I wanted to see how a little kid would fare in the land of the giants. I wanted to watch the athletes I work with every day interact with their followers, the innocents.
This brought me to Brampton’s Jashon Hunter. At seven he stood about 10 phonebooks high.
It was easy to find Jashon. He was the only seven-year-old wearing a fedora, a vest and some ear bling.
Turns out he was at One4One with a family friend, Kris Cropper. I started speaking with Kris. Jashon had a camera. "Can I take a take a picture of you two?" We obliged. "How about a picture just me and you," he said. Kris took the photo. Jashon looked at the screen at the back of the camera.
"Do you ever look washed out," he said to me.
I looked at the screen. Damned if he wasn’t right. Maybe, I thought, my pallor represented the washed out end of a shopworn Caucasian in this the world’s most culturally diverse city. It was either that or a wacky flash, but from then on I vowed to not underestimate Jashon.
This turned out well because he took no time in deciding to play me. It was time to go meet the athletes. Jashon suddenly did not want to come. "Not unless my friend comes," he said. "I’m shy."
It was a shakedown. His friend is a 12-year-old named Kia Skeete. I had been expertly leveraged by a seven-year-old. And so Jashon, Kris, Kia and Kia’s Mom and me made for a merry band of five sweeping into the area where all four teams met.
That’s when Jashon went to work.
"What’s your favorite colour" he asked Leafs defenceman Carl Gunnarsson
. "Blue" he said, pointing a Leafs scarf he was wearing.
"How long do you practice," Jashon asked Fredrik Sjostrom. "About an hour," came the reply. So far so good.
"Do you play hockey?" he asked the Marlies’ Simon Gysbers
"Can I have your autograph?"
There seemed to be no pattern to his inquiries.
"What’s your favorite movie?" came the question for the Marlies’ Jake Gardiner
. "Happy Gilmore."
That did not seem to satisfy him. At seven, Jashon hadn’t yet cultivated a taste for gross-out golf movies. Maybe he was too mature.
"When did you decide to become a pro hockey player," he asked Gardiner and it was here that I began to suspect how canny my pint-sized protégé really was. Gardiner had left college near the end of his third year to try his hand as a pro. It was no doubt an agonizing decision.
"Gee, I guess about three weeks ago," he said.
Jashon asked Luke Schenn
his favourite movie. It too is Happy Gilmore. I think he made an internal note about stupid golf movies.

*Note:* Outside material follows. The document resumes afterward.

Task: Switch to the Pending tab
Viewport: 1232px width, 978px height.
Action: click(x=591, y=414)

"How many pushups can you do?" Jashon asked the Leafs’ Nazem Kadri
"How many can you do?"
"Fifteen," said Jashon which I think is a bit of a fib.

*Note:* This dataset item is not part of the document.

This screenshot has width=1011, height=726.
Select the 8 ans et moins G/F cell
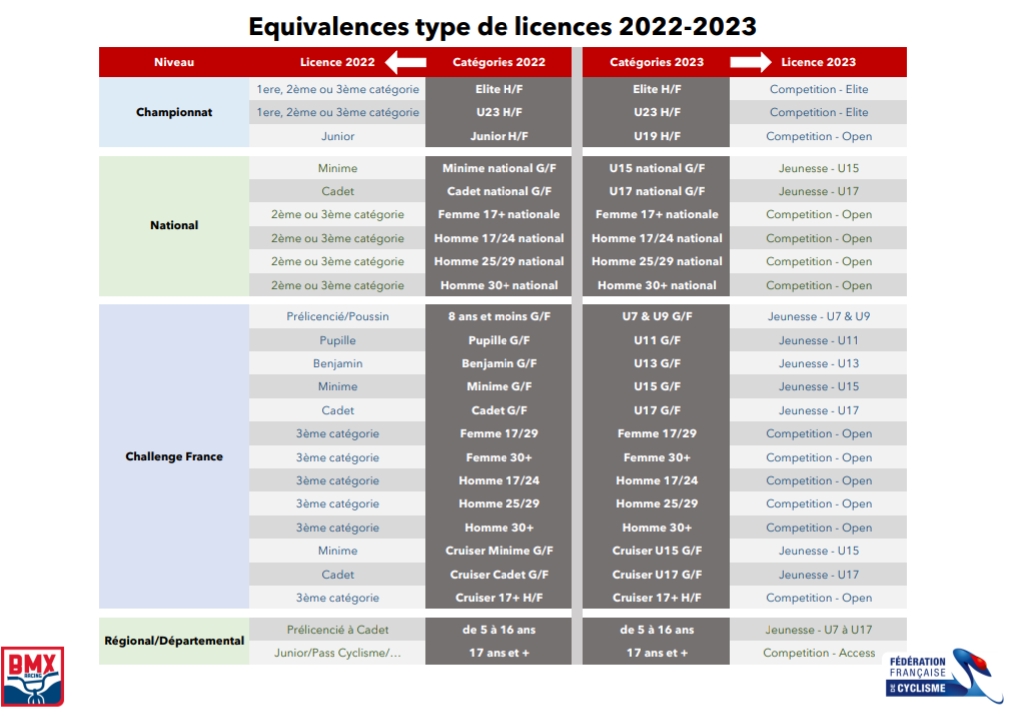[499, 316]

"Fourteen," said Naz and I think I can see Jashon thinking "Jeez, professional athlete and I can do more pushups than he can."
"I can do 100 straight pushups," said the Raptors’ Amir Johnson. Amir is so tall, he is 416 and Jashon is 905. Jashon seems impressed. Amir may be lying but there is no prudent way to find out. Jashon does not call him out. Smart.
If there is one thing to be learned it’s that athletes watch stupid movies. Toronto FC defender Adrian Caan plugged The Fighter. Someone else mentioned The Godfather. These movies would be available to Jashon, at best, in nine years. Only Demitrius Omphroy had a sensible answer: Shrek.
"Where do you live?" he asked Andrea Bargnani.
"Why, in Toronto," Bargnani said.
"House or condo?"
Bargnani looked at him appraisingly.
"Condo", he said.
Finally, the night ends. Jashon has not deemed to give Bargnani any real estate advice. We have learned that Jake Gardiner
did not have a long-term plan to play pro, that Nazem Kadri
is apparently in poor shape and that Simon Gysbers
is, to repeat, a hockey player.
Everyone who ever sweated for a dollar has signed Jashon’s shirt. I lean down to say goodbye.
"Can I have your autograph?" he asked.
First silly question the kid asked all night.